Scaling llama.cpp on Neoverse N2: Solving Cross-NUMA Performance Issues
Cross-NUMA memory access can limit llama.cpp scaling on Neoverse. This blog post shows two NUMA-aware optimizations delivering up to 55% faster text generation.
By Bolt Liu

This blog post explains the cross-NUMA memory access issue that occurs when you run llama.cpp in Neoverse. It also introduces a proof-of-concept patch that addresses this issue and can provide up to a 55% performance increase for text generation when you run the llama3_Q4_0 model on the ZhuFeng Neoverse system.
Cross-NUMA memory access problem
In llama.cpp, performance drops when the number of threads exceeds the number of cores in a NUMA node. This example uses a 64 cores per NUMA node, and the llama3-Q4_0 model.

Root causes
There are two causes for the problem if threads spawn across NUMA nodes:
- The atomic operations in ggml_barrier() across NUMA node is time-consuming.
- Lots of cross NUMA memory access of the tensor buffer of Mul Mat operation.
ggml_barrier issue
When running llama.cpp in multi-threads, each thread computes part of the tensor data. A barrier is used after all threads finish computation to make sure the data is synced. Performance drops as the number of threads increases and the impact is worse when thread count exceeds a NUMA node (64 cores per node).

Mul Mat operation issue
The Mul Mat operation in llama.cpp is the main performance hotspot. In theory, performance should improve as you add more threads. However, this is not the case because the tensor buffer is allocated from malloc() which is not NUMA-aware, and leads to significant cross-NUMA memory access.

Optimization methods
To mitigate the cross NUMA problem in this case, two optimization methods are applied:
- ggml_barrier optimization
- Mul Mat operation optimization
ggml_barrier optimization
This solution optimizes the ggml barrier by using the ”divide-and-conquer” approach:
- It uses the NUMA local atomic variable to do the barrier which is fast.
- Only the last thread of a specified NUMA node syncs with the last threads of other NUMA nodes in a cross-NUMA way.
With this method, the number of threads performing cross-NUMA global atomic operations is reduced to the number of NUMA nodes involved:

With the optimized ggml barrier, there is no obvious performance drop even if there are cross NUMA operations:

Mul Mat operation optimization
The Mul Mat operation computation uses three tensor buffers: dst (for example, attn_out, ffn_gate, ffn_out, ffn_up, Kcur, Qcur, Vcur, FP32), src0 (weight), and src1 (for example, attn_norm, ffn_gate_par, ffn_norm, kqv_out FP32).
These buffers are allocated using malloc which is not NUMA aware.

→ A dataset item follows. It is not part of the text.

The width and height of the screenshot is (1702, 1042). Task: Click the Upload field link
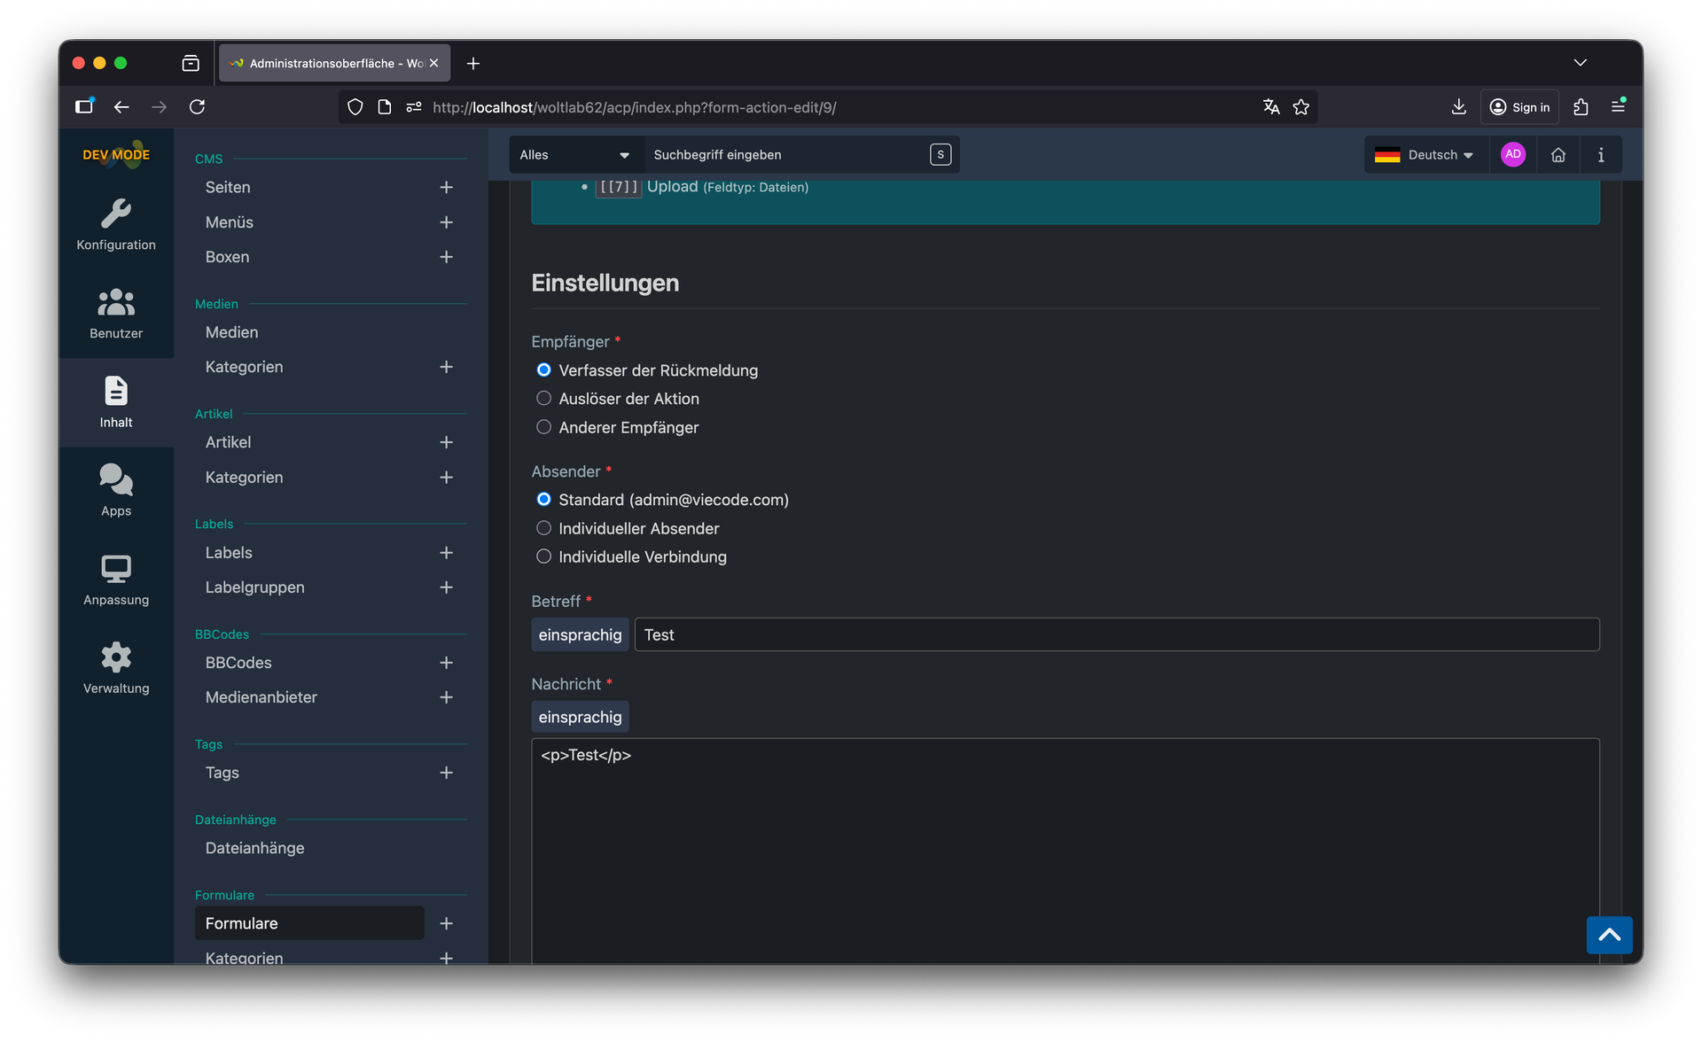pyautogui.click(x=672, y=186)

As a result, many NUMA memory accesses occur when threads exceed a single NUMA node.
The optimization splits the buffers into segments so that computation threads access memory from their local NUMA node whenever possible.
For dst and src0 buffers, each thread accesses a portion of the buffers based on the thread ID. By splitting the buffer into N segments, where N is the number of NUMA nodes, each thread can access the portion of buffers in its local NUMA node if:
- Thread id is well mapped to the physical core id, which could be set through affinity.
- The segments are moved to the desired NUMA nodes, which could be done through move_pages() system call.

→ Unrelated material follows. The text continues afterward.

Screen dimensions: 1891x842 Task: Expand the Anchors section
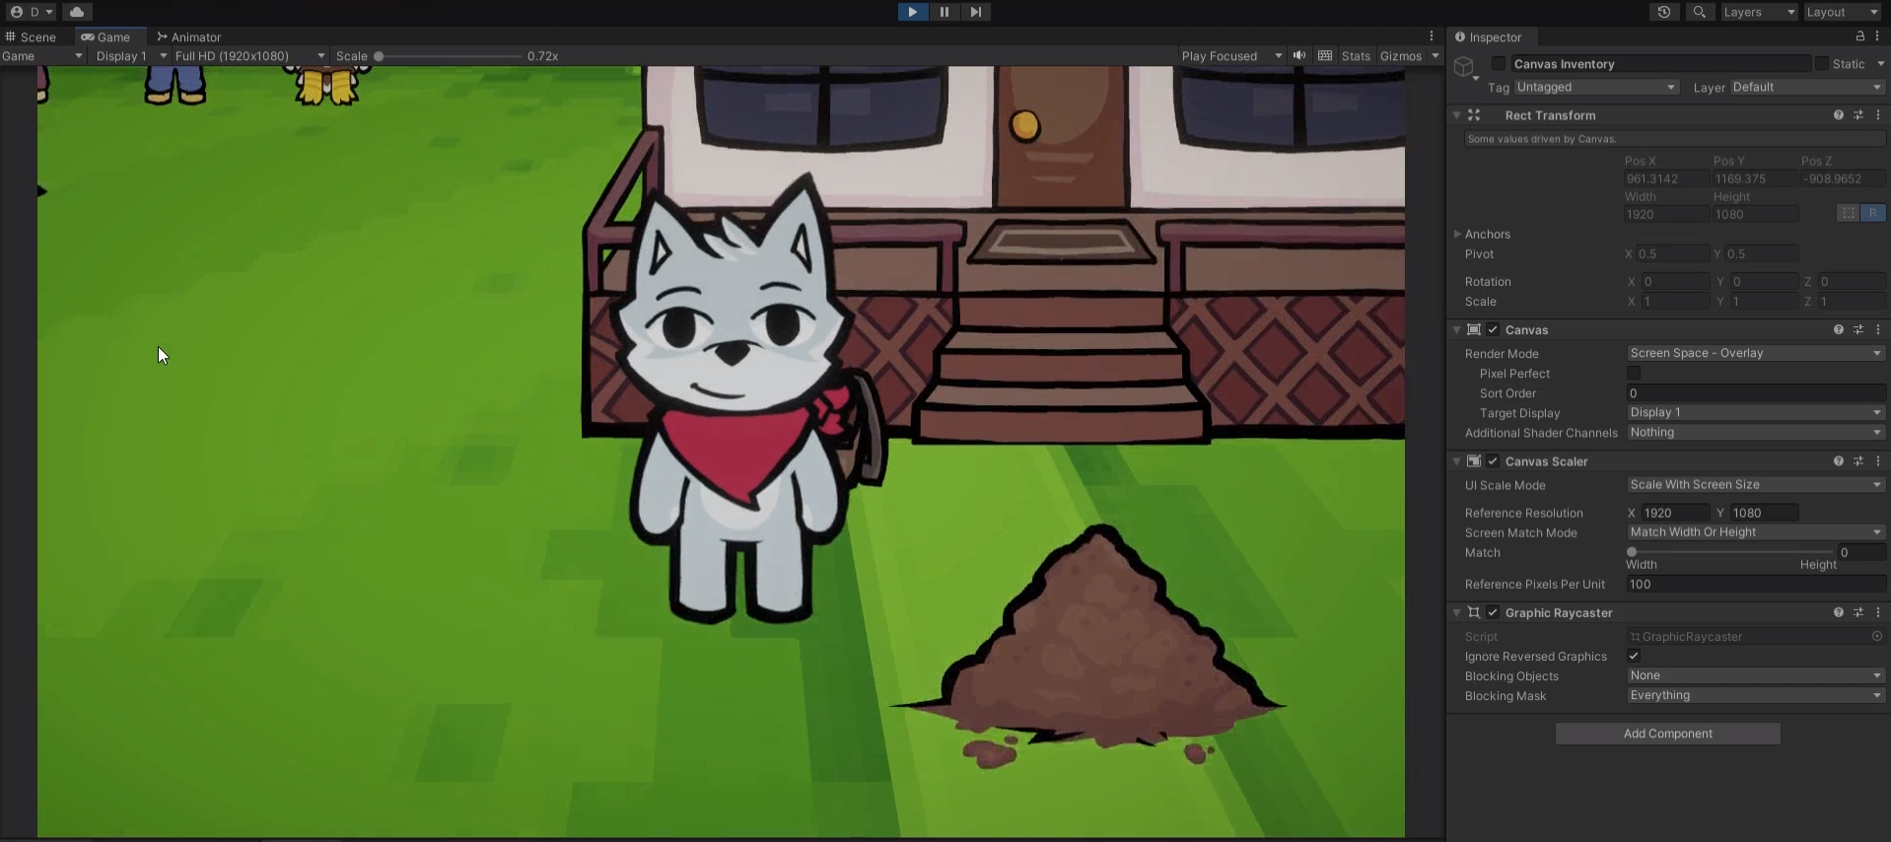coord(1457,235)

During the Mul Mat operation computation, src1 is quantized and stored in another buffer called wdata. The Mul Mat operation is then computed as:
dst = src0 * wdata
When src0 and dst is accessed by each threads according to thread id, wdata is a buffer which needs to be accessed entirely by those threads.
The approach is based on the fact that quantization is not the main hotspot in the mul_mat operation. A NUMA-local wdata buffer is created for each NUMA node, and all threads in a NUMA node quantize src1 into its own wdata. As a result, there are N copies of wdata.

With the optimized tensor data layout for the Mul Mat operation computation, we can see there is a clear performance uplift:

Overall performance comparison
We tested the llama.cpp batched benchmark and the results are:
- With the NUMA optimization there is a clear performance uplift.
- For S_TG t/s, the best number of base is 26.52 with 32 threads. It is 41.15 with 40 threads for the NUMA optimization, which is a 55% uplift.
- For S t/s, the best number of base is 48.73 with 36 threads. It is 74.67 with 54 threads for the NUMA optimization, which is a 53.2% uplift.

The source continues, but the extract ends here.